Assigned task — Go through the material and copy every line in which "agent" appears.

##########

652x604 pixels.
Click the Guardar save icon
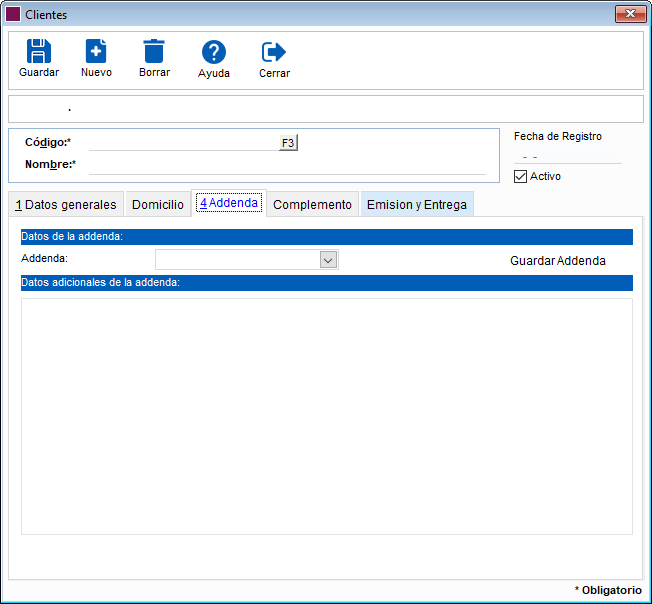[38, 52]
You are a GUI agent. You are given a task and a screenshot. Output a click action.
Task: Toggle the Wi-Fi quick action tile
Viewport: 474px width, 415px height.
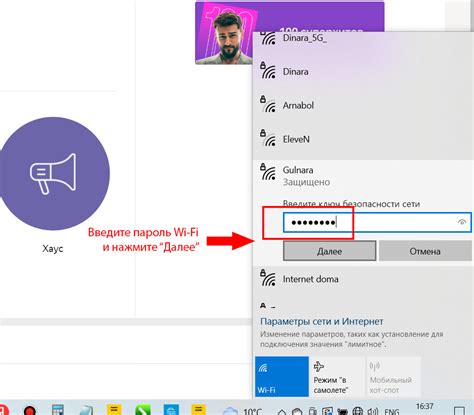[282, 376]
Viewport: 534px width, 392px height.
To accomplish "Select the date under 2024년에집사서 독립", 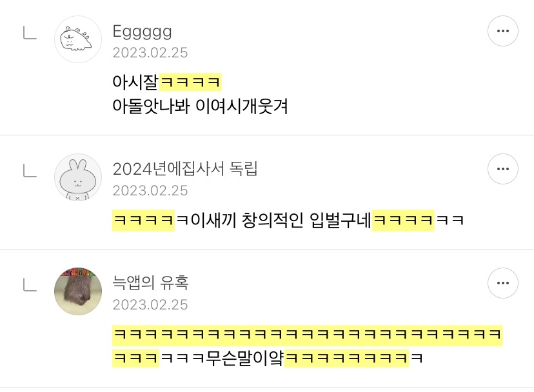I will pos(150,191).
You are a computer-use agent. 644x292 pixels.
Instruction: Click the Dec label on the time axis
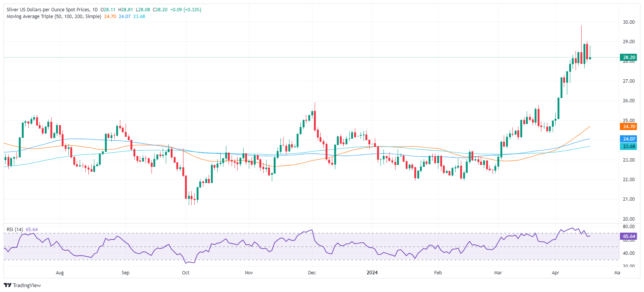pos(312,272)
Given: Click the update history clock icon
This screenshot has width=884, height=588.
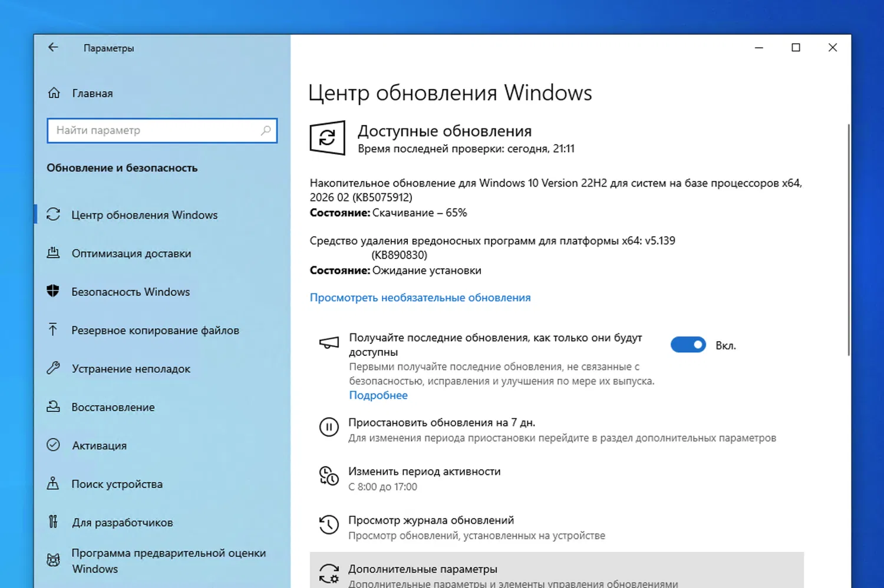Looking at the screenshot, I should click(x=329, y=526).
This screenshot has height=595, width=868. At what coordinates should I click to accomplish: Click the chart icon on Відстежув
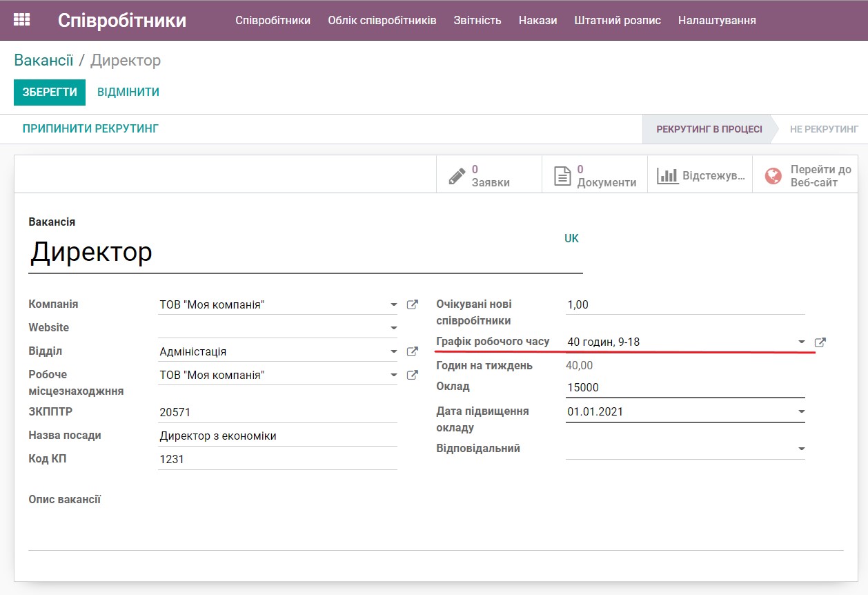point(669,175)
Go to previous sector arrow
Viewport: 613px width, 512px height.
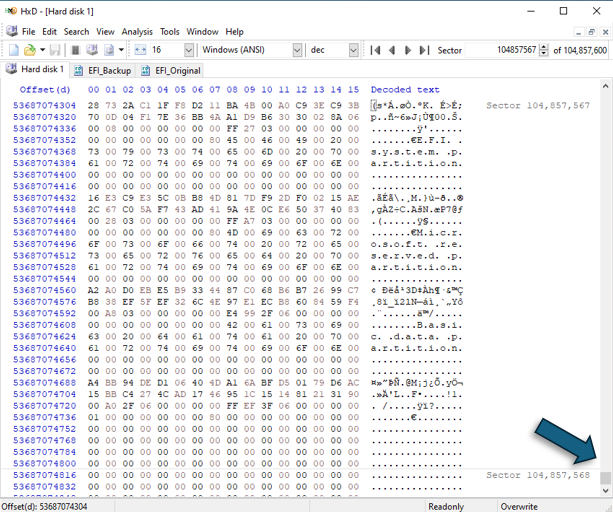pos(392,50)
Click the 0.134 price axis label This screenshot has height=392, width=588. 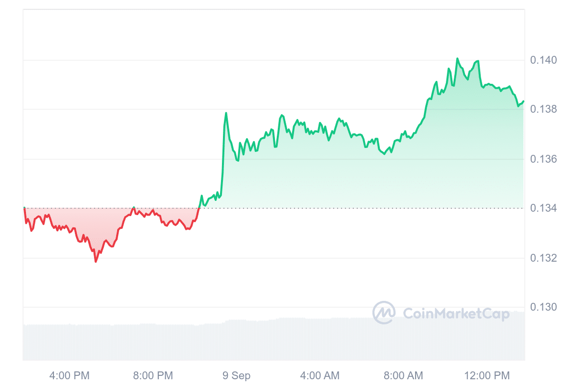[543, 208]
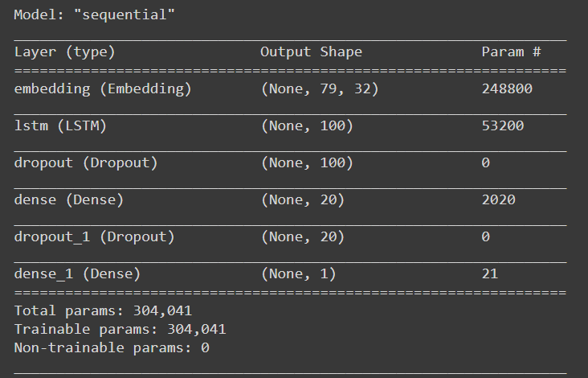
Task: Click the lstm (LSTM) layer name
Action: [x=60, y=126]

##########

Answer below —
You are a GUI agent. You are given a task and a screenshot. Output a click action.
You are a computer-use agent. 644x292 pixels.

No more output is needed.